* CONSIGNE: Selon l'extrait du document ci-dessous consacré à la bureaucratisation, à quoi les politiciens s'attachent-ils davantage avec la gouvernance ?

#### EXTRAIT DU DOCUMENT ####

Mais la bureaucratisation de la vie quotidienne s’étend en dehors de la sphère professionnelle. Dans le domaine de l’alimentation, la sécurité, la transparence et la concurrence imposent des normes, des règles et des procédures de contrôle. La recherche de la sécurité et la diminution des risques explique l’acceptation de ses nouvelles normes par la population. Le tourisme impose des voyages sans risques et sans imprévues. Avec la gouvernance, les politiciens s’attachent davantage aux procédures et au formalisme, plutôt qu’au contenu des politiques publiques. Le consensus devient une procédure formelle au service d’un meilleur mode de gestion.
L’Etat manager
La logique managériale et bureaucratique envahit toutes les sphères de l’existence. Le terme « gérer » est utilisé pour évoquer toutes les activités du quotidien.
Cette logique de bureaucratisation néolibérale est imposée par l’Etat. La diffusion de normes managériales permet de développer un nouveau mode de gouvernement et de contrôle de la population. « Le néolibéralisme c’est l’art de gouverner en cantonnant et en façonnant les interventions selon ses normes », précise Béatrice Hibou. Avec le néolibéralisme, la bureaucratie permet d’imposer un cadre de conformité au marché et à l’entreprise.
L’État doit fonctionner comme une entreprise et se soumettre à la logique de la rentabilité. La logique du gouvernement frugal oriente les réformes de l’État. Les partenariats public-privé, loin de permettre plus de souplesse, reposent sur la formalisation d’un contrat. La transparence et des règles formalisées doivent définir le bon partenaire. Les entreprises doivent assurer des missions précises, se limiter à une spécialisation et répondre à des critères de gestion.

#### DONNÉES SOURCES ####

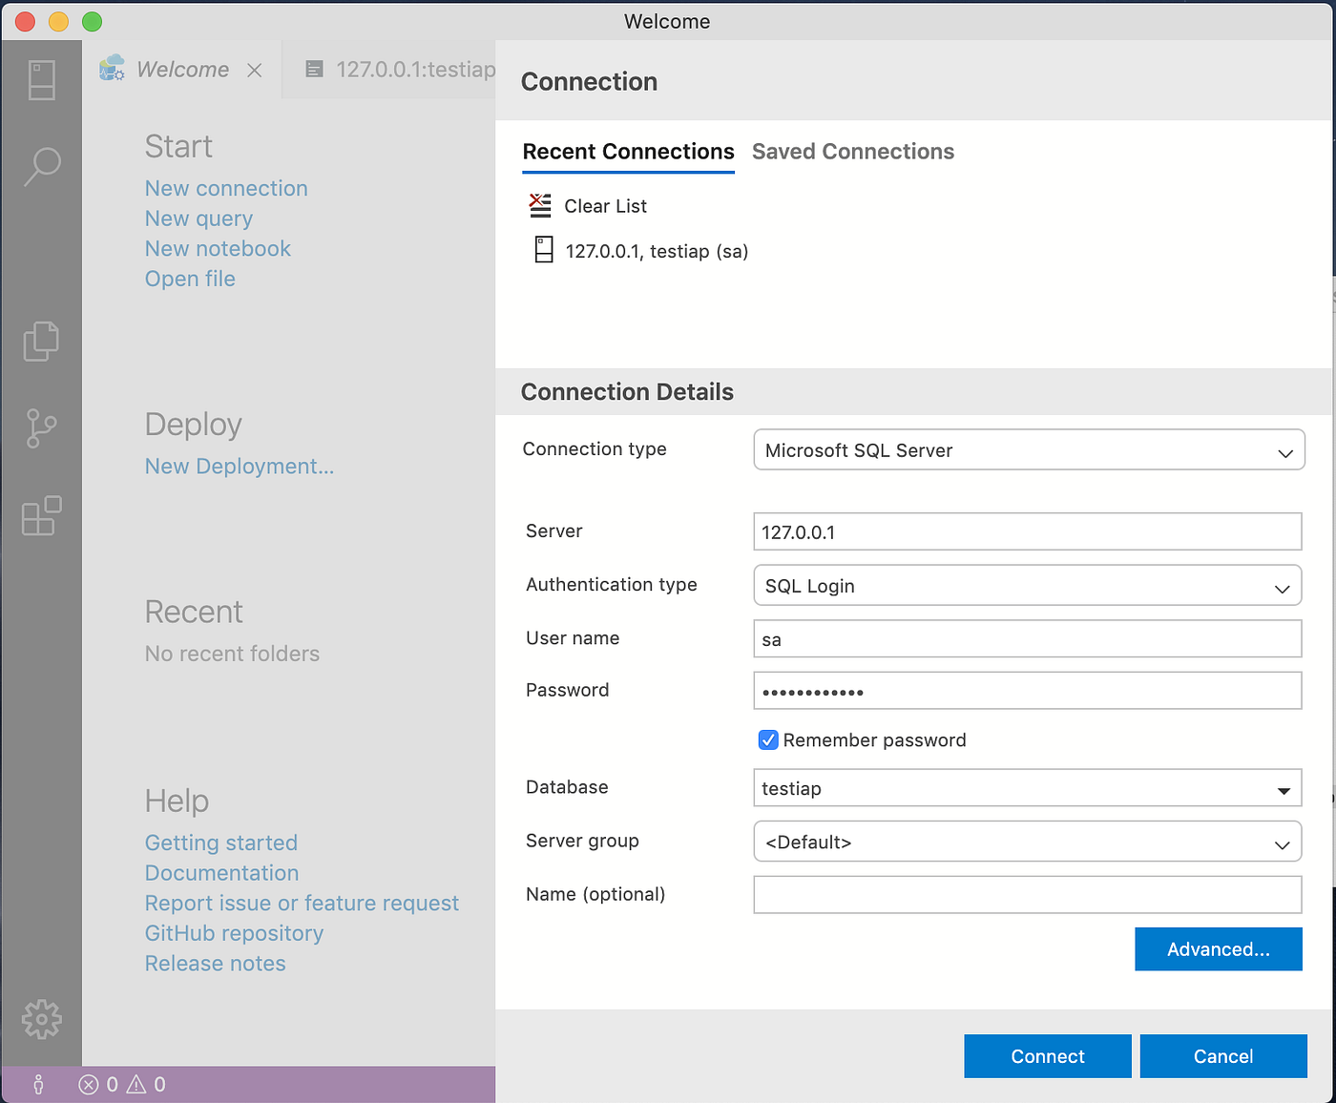The height and width of the screenshot is (1103, 1336).
Task: Open the New connection link under Start
Action: tap(226, 188)
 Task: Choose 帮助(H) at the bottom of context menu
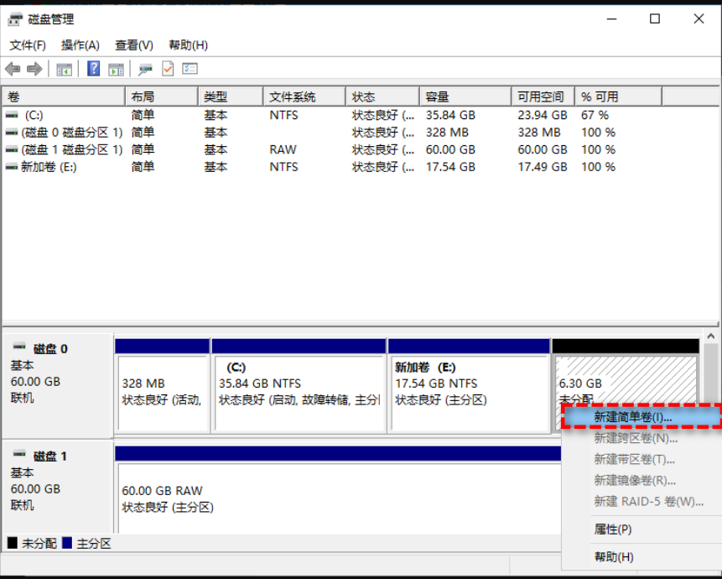(x=612, y=556)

####

* RÉPONSE ATTENDUE: Aux procédures et au formalisme, plutôt qu'au contenu des politiques publiques.